Wednesday, September 9, 2009

Passing on a Teachable Moment

Prior to the president's address to the students of the United States yesterday, I was with a roomful of principals and other school administrators. One principal shared that she had already received calls about the speech. One parent said, "My daughter better be watching the president speak today," while another called to say, "My son better not be watching the president speak today."  How did it come to this?

The Sun Sentinel reports that Broward Schools Superintendent James Notter wrote in a memo to principals that students will not be allowed to opt out of viewing Obama's address. The district has encouraged civics education through programs such as Kids Voting Broward and by watching presidential inaugural addresses, Notter wrote, so letting students skip Obama's speech "does not align with our practices and responsibility to provide a well-rounded, quality education for all students." Many other superintendents sent memos saying that principals or teachers or parents or students could opt out.
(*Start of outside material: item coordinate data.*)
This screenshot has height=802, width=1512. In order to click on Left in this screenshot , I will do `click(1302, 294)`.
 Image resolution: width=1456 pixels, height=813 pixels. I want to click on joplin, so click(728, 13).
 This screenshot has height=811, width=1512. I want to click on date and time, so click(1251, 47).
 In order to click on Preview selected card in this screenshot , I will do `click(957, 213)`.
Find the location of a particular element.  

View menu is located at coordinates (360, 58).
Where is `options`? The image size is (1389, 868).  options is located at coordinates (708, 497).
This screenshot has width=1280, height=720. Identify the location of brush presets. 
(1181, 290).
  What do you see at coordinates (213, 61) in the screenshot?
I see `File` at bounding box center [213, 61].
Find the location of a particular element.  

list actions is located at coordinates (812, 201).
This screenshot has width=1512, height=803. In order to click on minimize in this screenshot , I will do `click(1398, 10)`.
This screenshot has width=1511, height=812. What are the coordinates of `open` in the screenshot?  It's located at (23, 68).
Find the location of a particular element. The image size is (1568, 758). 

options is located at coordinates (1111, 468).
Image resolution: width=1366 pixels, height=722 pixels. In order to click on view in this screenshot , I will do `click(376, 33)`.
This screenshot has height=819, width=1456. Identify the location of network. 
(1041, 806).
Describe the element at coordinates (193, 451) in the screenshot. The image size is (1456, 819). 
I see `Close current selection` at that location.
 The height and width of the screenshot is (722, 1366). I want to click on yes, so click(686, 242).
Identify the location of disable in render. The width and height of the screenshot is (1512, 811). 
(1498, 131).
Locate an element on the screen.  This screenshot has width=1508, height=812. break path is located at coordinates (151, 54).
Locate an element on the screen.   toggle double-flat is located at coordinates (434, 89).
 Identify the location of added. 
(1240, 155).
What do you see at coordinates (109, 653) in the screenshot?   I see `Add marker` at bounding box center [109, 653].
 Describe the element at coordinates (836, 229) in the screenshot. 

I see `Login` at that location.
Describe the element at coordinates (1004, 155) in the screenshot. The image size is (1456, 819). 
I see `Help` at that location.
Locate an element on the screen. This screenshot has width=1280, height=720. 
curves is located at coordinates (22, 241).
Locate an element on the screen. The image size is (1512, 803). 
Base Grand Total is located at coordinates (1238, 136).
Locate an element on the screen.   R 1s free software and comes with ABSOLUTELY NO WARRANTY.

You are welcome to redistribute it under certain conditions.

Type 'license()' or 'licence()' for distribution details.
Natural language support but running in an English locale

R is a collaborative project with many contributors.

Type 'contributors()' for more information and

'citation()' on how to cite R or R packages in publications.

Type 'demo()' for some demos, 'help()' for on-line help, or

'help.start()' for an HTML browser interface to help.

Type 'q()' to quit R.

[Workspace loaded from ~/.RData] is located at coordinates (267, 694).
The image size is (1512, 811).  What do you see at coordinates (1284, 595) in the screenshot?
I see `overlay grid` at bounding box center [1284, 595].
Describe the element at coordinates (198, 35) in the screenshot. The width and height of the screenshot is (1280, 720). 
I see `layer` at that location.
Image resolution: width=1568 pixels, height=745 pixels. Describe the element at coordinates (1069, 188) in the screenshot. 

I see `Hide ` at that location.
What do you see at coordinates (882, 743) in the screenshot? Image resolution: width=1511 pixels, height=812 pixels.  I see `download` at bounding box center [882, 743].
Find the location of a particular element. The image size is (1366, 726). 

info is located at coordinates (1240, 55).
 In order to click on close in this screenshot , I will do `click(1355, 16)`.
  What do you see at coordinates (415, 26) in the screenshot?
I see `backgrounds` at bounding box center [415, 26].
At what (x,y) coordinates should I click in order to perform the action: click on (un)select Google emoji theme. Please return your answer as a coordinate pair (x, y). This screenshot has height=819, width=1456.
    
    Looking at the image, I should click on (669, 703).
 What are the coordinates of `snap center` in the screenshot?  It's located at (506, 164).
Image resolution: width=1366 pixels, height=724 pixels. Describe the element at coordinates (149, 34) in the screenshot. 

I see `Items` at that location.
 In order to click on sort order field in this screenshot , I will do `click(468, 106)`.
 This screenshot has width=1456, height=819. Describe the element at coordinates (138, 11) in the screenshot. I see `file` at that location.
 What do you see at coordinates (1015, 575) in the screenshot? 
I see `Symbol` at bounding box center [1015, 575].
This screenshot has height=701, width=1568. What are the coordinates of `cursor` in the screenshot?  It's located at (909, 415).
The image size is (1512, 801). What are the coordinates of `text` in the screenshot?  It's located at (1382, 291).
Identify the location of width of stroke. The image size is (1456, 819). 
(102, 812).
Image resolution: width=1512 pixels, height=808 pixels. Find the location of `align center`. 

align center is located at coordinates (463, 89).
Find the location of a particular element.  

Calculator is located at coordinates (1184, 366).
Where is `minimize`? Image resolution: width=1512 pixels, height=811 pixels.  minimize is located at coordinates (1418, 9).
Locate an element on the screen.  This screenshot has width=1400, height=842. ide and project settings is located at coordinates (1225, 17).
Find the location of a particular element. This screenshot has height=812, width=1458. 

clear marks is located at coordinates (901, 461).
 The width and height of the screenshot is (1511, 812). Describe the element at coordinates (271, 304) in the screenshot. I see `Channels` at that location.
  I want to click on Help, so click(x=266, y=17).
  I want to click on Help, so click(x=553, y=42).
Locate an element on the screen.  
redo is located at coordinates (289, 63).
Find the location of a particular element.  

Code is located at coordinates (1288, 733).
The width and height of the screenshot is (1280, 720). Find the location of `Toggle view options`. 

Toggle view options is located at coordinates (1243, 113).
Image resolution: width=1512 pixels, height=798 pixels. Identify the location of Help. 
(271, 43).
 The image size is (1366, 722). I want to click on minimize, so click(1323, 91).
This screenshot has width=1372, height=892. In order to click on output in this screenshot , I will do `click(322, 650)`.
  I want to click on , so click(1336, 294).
Whatever your political leanings, how did we get to a place where our democratically elected leader is considered someone a young person should not only not heed, but not even hear?  How did an event as fundamental and relevant to who we are as the president encouraging young people to stay in school and work hard become controversial?  In a school setting, wouldn't this be an opportunity to learn something whether you agreed or disagreed with the president's policies?  Once home, wouldn't it be something to discuss at dinner or before bed?  One of the 8 Conditions is Curiosity & Creativity.  I'm curious:  Where did all the "teachable moments" go?